Task statement:
Go through the entries one line at a time, and gather every line that has the word "will".
── Material for the task ──
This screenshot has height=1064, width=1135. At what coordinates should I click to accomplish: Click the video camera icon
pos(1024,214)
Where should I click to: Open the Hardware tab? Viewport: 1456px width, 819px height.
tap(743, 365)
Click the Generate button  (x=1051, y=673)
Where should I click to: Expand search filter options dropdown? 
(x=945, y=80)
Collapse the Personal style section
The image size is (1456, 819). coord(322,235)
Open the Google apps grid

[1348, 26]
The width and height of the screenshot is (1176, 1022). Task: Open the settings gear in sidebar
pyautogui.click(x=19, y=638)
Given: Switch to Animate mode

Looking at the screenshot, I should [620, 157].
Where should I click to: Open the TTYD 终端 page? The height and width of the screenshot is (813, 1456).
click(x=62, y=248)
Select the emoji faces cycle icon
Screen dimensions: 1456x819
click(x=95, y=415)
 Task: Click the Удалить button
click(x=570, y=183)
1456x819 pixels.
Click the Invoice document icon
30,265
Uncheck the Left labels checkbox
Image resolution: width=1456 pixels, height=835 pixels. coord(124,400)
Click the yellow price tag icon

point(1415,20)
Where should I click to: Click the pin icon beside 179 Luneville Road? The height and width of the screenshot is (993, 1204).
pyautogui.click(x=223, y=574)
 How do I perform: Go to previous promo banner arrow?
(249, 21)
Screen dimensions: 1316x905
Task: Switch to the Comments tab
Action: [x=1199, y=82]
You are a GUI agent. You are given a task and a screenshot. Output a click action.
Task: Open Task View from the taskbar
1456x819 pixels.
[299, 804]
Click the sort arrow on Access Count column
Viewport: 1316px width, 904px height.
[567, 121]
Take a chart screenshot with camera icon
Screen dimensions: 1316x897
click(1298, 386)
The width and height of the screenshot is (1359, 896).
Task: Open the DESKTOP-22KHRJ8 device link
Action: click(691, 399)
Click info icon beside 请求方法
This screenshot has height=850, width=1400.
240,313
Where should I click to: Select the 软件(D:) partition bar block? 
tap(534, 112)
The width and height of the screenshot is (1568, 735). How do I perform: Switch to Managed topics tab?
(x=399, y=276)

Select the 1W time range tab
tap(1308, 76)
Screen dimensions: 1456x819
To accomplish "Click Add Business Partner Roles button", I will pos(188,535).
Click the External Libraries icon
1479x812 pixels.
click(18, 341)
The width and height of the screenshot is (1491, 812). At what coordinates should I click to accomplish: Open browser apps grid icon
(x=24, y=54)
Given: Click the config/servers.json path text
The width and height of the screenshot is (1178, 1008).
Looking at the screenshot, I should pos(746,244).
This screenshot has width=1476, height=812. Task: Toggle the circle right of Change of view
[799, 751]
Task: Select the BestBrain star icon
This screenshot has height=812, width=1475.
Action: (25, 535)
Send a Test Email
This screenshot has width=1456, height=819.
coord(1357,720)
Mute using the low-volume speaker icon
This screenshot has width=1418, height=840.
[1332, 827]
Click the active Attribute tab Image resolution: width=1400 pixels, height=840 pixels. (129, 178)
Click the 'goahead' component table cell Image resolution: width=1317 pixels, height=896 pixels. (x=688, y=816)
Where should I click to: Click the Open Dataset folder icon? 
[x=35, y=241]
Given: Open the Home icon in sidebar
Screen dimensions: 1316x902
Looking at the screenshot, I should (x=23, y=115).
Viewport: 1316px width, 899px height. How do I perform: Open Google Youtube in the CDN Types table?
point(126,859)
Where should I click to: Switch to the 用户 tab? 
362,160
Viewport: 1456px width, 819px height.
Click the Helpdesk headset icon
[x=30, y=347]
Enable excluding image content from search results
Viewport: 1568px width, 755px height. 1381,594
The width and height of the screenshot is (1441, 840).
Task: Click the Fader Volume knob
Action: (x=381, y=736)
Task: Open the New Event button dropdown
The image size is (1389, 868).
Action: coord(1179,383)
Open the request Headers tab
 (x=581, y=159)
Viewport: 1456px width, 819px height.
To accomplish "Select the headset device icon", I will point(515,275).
───
Response for this exercise:
To accomplish "Click Add Business Partner Roles button", I will pos(188,535).
To accomplish "Select the headset device icon", I will point(515,275).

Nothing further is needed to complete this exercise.